KAÇ PARA KAZANIYORSUN



 Habertrak gazetesinden yazmaya başladığım ilk yılların başında bana sorulan en sık sorulardan biriside ; “ bu işten kaç para kazanıyorsun?” Benim verdiğim cevap da; “ sizin anladığınız anlamda maddi bir kazancım yok ama para versem kazanamayacağım zenginlikler, tecrübeler, maneviyat yükleri kazanıyorum.” Der, karşımdaki insan tatminsiz bir suskunlukla yanımdan uzaklaşırdı.

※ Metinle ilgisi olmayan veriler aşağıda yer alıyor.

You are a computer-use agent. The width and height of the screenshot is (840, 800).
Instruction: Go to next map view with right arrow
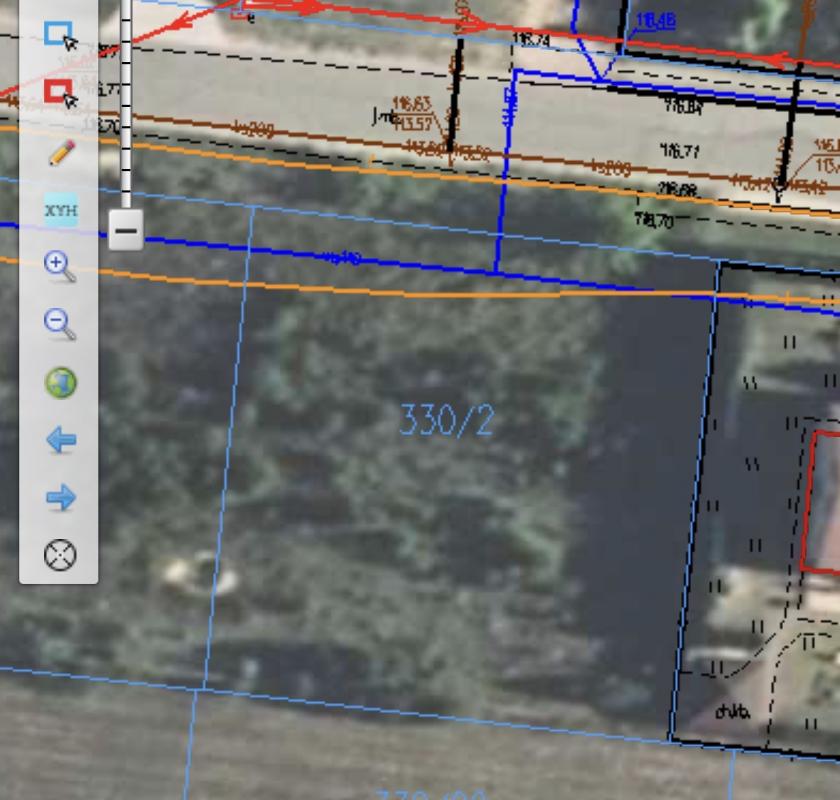click(60, 497)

 Her soru soran, her meraklı kişi kendince haklı nedenleri vardır. Birincisi yaptığım yazı işinin iyi para getirip getirmediği; ikincisi de yakınında olan bir insanın ne kadar varlıklı olup olmayacağı da olabilir…

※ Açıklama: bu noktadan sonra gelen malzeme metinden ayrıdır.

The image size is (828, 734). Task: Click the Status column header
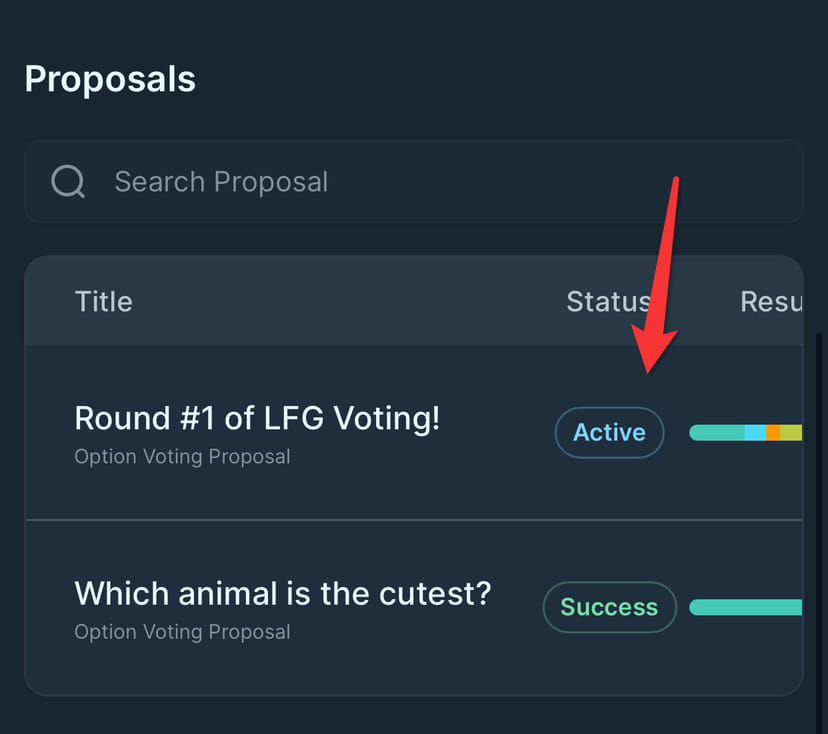click(x=608, y=301)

 Esnafın klasik bir sözü vardır; “müşteri daima haklıdır!” tartışılır bir söz olsa da doğru müşterileri bir kenara almak şartı ile insanı bulunduğu bölgeden terk ettirecek müştericiklerin olduğunu da bilen biliyor…

 Her insan yaptığı emek harcadığı işten para kazanmak ister. Tarımla, bahçecilikle uğraşanlar bilir; buğday eksen altı ay beklemen gerekir. Elma, armut, badem, ceviz ağacı eksen; 5 ile 8 yıl beklemek gerekir. Söz konusu insansa, insana uzatılan bir köprü ve o köprüden akacak insan davranışları, insanlık selamları, hatırlatmalar ve en sonunda kendine ulaşmak ve öz kişiliğin tahtına kurulmaksa bu uğurdaki yolculuktan para beklemek daha başlamadan bu işi kaybettin demektir…

 Yıllar geçtikçe içimdeki yazma sevdası kara sevdaya dönüşmese de neredeyse yaşamımın en önemli parçalarından biri haline geldi. Nasıl ki İstanbul sevdam varsa, nasıl ki doğaya, evrene, arkeolojiye, ahşaba, taşa sevdalıysam yazıya da öyle sevdalandım ben. Geriye dönüşü olmayan bir sevda…

 Buraya kadar her şey normal; gönüllü çıkılan yolculukta yürek sevdasını yakalayıp bu sevdanın peşine düşmem beni hiçbir zaman rahatsız da etmedi. Yorulduğum; huzurlu yorgunluklarımdan sonra içsel tatmine ulaştıran bir yazıyı kaleme aldığımda bir sevgili huzuru bulduğum zamanlarım çok olmuştur.

 Yazı ile aşkımın yıllar üstüne yıllar koyması, yazdıkça ağır ağır kendi öz kişiliğime, arayışıma gidiyorum derken ne olduysa o cin bakışlı yazarın söylediği-yazdığı sözcüklerden sonra oldu. Acaba dedim ben; yani bir yazar kimliğinde yaşayan; aşk ile meşk yapan bende o cin bakışlı yazarın tespit ettiği gibi bir şey miyim?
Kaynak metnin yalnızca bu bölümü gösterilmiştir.